Shortly after its 1974 release in America, the critic Susan Sontag scrutinized the "fascist aesthetics" of the works in her essay "Fascinating Fascism". Writing in the New York Review of Books in 1975, she stated: "The fascist dramaturgy centers on the orgiastic transactions between mighty forces and their puppets". She continued "Its choreography alternates between ceaseless motion and a congealed, static, 'virile' posing. Sontag wrote that the collection was the "final, necessary step in Riefenstahl's rehabilitation. It is the final rewrite of the past; or, for her partisans, the definitive confirmation that she was always a beauty-freak rather than a horrid propagandist."

In December 1974, American writer and photographer Eudora Welty reviewed the book positively for the New York Times, giving a personal account of the aesthetics of Riefenstahl's book:

She uses the light purposefully: the full, blinding brightness to make us see the all-absorbing blackness of the skin; the ray of light slanting down from the single hole, high in the wall, that is the doorway of the circular house, which tells us how secret and safe it has been made; the first dawn light streaking the face of a calf in the sleeping camp where the young men go to live, which suggests their world apart.
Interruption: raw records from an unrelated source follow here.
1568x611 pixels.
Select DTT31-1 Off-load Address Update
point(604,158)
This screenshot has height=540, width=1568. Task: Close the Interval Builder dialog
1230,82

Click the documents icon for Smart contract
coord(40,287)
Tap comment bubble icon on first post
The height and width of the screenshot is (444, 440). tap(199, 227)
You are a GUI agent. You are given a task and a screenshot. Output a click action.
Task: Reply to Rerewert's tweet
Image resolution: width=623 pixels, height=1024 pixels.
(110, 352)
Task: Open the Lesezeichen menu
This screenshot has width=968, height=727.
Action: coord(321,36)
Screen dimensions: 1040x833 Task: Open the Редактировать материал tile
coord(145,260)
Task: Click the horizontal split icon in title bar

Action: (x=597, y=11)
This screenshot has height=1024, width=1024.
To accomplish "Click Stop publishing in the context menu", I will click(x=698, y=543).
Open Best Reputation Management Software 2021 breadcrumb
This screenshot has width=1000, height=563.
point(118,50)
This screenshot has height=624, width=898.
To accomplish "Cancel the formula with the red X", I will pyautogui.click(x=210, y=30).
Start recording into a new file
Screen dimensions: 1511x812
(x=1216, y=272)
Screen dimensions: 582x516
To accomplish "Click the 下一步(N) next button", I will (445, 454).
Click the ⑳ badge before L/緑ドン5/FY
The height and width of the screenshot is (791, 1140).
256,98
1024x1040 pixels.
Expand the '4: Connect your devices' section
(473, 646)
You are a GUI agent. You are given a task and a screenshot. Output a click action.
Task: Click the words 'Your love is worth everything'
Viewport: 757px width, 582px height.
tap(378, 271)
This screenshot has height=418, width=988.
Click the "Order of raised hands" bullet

All the pictures bring us the physical beauty of the people: a young girl, shy and mischievous of face, with a bead sewn into her lower lip like a permanent cinnamon drop; a wrestler prepared for his match, with his shaven head turned to look over the massive shoulder, all skin color taken away by a coating of ashes.
— Eudora Welty

Academic studies, giving critical appraisals of Riefenstahl's books on the Nuba people, have been published by Alexandra Ludewig of the University of Western Australia and by anthropologist James C. Faris of the University of Connecticut. In his biography on Riefenstahl, the German media critic Rainer Rother gives a detailed account of her repeated visits to the Nuba people, comparing her approach to taking the photographs that seem to have started with a personal fascination of an African world, "unspoilt by civilization", up to her later carefully planned photo expeditions in order to further her fame as a photographer.

Another examination of both Riefenstahl's books and of James C. Faris's criticism was undertaken as a comment on a television film, called The Nuba from the BBC “Worlds Apart” ethnographic series. Here, the author John Ryle describes both the approach of the German photographer and of the anthropologist, trying to do justice to both. Also, he questions the attitude and moral judgements of the admirers of such "exotic pictures from Africa".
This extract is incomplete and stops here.